Treatment interventions then vary depending on the symptoms presented, such as vomiting, difficulty breathing, or not being able to wake up. While uncommon, children have developed a coma following a marijuana overdose and require a ventilator and breathing tube.[6] Additional treatment may be required for side effects caused by other substances that may have been laced in the marijuana. 

How to Prevent a Marijuana Overdose

The amount of THC in marijuana has been steadily increasing for many years, the National Institute on Drug Abuse (NIDA) has found.[1] To prevent overdose, be aware of how much THC is in any marijuana product you consume. 

While there have not yet been any reports of deaths directly related to marijuana use alone, overdosing on marijuana is possible and can lead to serious psychological and physical health effects. Overdose often occurs when people consume too much THC, such as while eating edibles, and become impatient with the length of time it takes for the effects to be felt.[1] 

Prevent a marijuana overdose by using the substance responsibly, not consuming too much at once, and storing it properly, so no one ingests it unintentionally, such as children or pets. Be aware of the possible mind-altering effects of marijuana, to reduce the likelihood of adverse psychological effects, such as panic and paranoia. 

If you regularly misuse marijuana and can’t stop, it’s a sign that addiction treatment is needed. With comprehensive treatment, you can effectively stop misusing marijuana and build a better life in recovery.

Frequently Asked Questions

These are the questions we often hear about marijuana overdose and drug risks:

Is one type of marijuana use more dangerous than another?

When it comes to a marijuana overdose, smoking is very dangerous. This method of administration allows more of marijuana’s power to reach your body than via other methods.[4] However, marijuana edibles take effect very slowly, so it’s common for people to repeat doses. You could take more than you intended and experience an overdose.

What medication can reverse a marijuana overdose?
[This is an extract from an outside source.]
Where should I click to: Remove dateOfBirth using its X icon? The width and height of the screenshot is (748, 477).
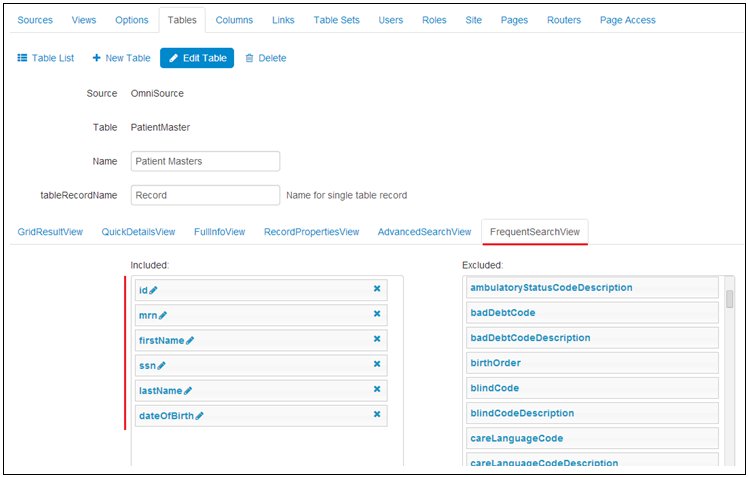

No medications can reverse a marijuana overdose. However, if the person is abusing other drugs (like opioids), medications like naloxone could reverse the effects of those substances. If you’re not sure what the person took and you have naloxone available, it’s best to administer it. The medication won’t cause harm, and it might help.

Is a marijuana overdose serious?

It can be. Symptoms like a fast heartbeat and seizures could lead to significant damage to core systems, including your organs. It’s best to be aware of the strength of your marijuana before you take it, and monitor yourself for serious signs that require medical attention.

Is a marijuana overdose a sign of addiction?

Not always. Some people with marijuana addiction take very high doses regularly, raising their risk of overdose. But anyone can overdose if they take too much, including people who have never used the drug before.

Updated April 30, 2024
  1. Cannabis (marijuana) drug facts. National Institute on Drug Abuse. Published December 2019. Accessed January 13, 2024.
  2. Drug fact sheet: marijuana/cannabis. Department of Justice/Drug Enforcement Administration. April 2020. Accessed January 12, 2024.
  3. Marijuana. Oklahoma State Department of Health. Accessed January 13, 2023.
  4. Marijuana toxicity. Turner, A., Spurling, C., and Agrawal, S. StatPearls. Published July 31, 2023. Accessed January 12, 2024.
  5. A rare case of diffuse alveolar hemorrhage caused by fentanyl-laced marijuana. Le, Q., Dangol, G., and Bhandari, A. Cureus. Published May 4, 2023. Accessed January 13, 2024.
  6. Acute marijuana intoxication. Colorado Children’s Hospital. Accessed January 13, 2024.
  7. The problem with the current high-potency THC marijuana from the perspective of an addiction psychiatrist. Stuyt E. Missouri Medicine. 2018;115(6):482–486.
  8. The pharmacokinetics and the pharmacodynamics of cannabinoids. Lucas C, Galettis P, Schneider J. The British Journal of Clinical Pharmacology. 2018;84(11):2477–2482.
  9. Marijuana and public health: Poisoning. Centers for Disease Control and Prevention. Published October 19, 2020. Accessed April 29, 2024.